Drug transporter and metabolic enzyme gene variants and fluvastatin adverse drug reactions in renal transplant recipients (CROSBI ID 668534)
Prilog sa skupa u časopisu | sažetak izlaganja sa skupa | međunarodna recenzija
Podaci o odgovornosti
Mirošević Skvrce, Nikica ; Božina, Nada ; Božina, Tamara ; Barišić, Ivan ; Zibar, Lada ; Pejnović, Lana ; Macolić-Šarinić, Viola
engleski
Drug transporter and metabolic enzyme gene variants and fluvastatin adverse drug reactions in renal transplant recipients
BACKGROUND. Statin use in transplant recipients had been hindered by concern about adverse drug reactions (ADRs). Polymorphisms in genes encoding metabolic enzymes and drug transporters could be valuable predictors of fluvastatin ADRs. Fluvastatin is substrate of CYP2C9 and drug transporters ABCB1, ABCG2 and to a lesser extent of OATP1B1 and MRP2. METHODS. 52 renal transplant recipients (RTRs) that experienced fluvastatin induced ADRs and 52 control patients, were enrolled in the study.

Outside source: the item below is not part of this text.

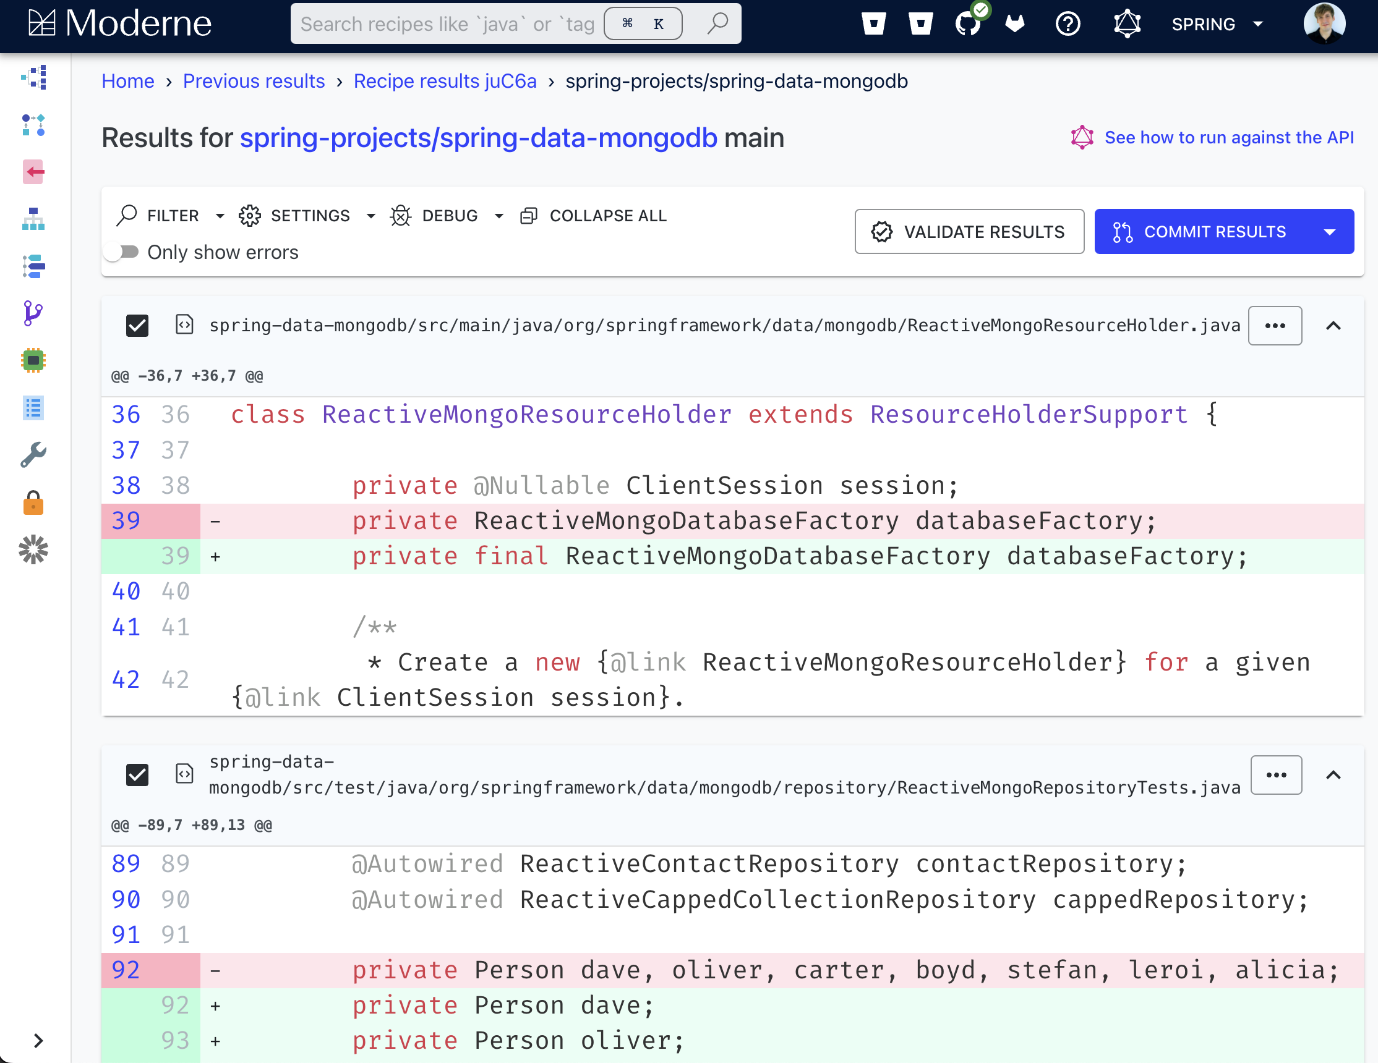Viewport: 1378px width, 1063px height.
Task: Open the git branch sidebar icon
Action: 33,313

Blood samples of all participants were genotyped for CYP2C9*2, *3 ; ABCG2 421C>A ; ABCB1 2677C>T/A, 3435C>T, 1236C>T ; SLCO1B1 388 A>G, 521T>C ; MRP2 -24C>T, 1249G>A by means of Real-Time PCR methods. RESULTS. We found that variants of ABCG2 421C>A (p=0.005), CYP2C9*3 (p=0.012) and ABCB1 1236C>T (p=0.05), were associated with fluvastatin ADRs. Genotypes ABCG2 421CA, CYP2C9 *1/*3 and ABCB1 1236CC were statistically significantly more prevalent in the group of patients with adverse effects than in controls. Our results showed that polymorphism of ABCG2 gene (OR=3.81 ; 95% CI=1.27-11.45) is of more importance than of CYP2C9 (OR=2.44 ; 95% CI=1.05-5.71) and ABCB1 1236C>T (OR=2.38 ; 95% CI=1.04-5.47) in a subgroup of RTRs, being different from results of pharmacokinetic studies on healthy volunteers. Carriers of CYP2C9 mutant alleles (*2, *3), who had inhibitor in their therapy, had more than six times greater odds of having adverse effects than those without inhibitor in their therapy (OR=6.59 ; 95% CI=1.24-35.08). CONCLUSIONS. ABCG2, CYP2C9 and ABCB1 gene variants could be valuable predictors of fluvastatin ADRs. In real clinical settings pharmacogenetic predisposition could be of even more importance than in healthy volunteers.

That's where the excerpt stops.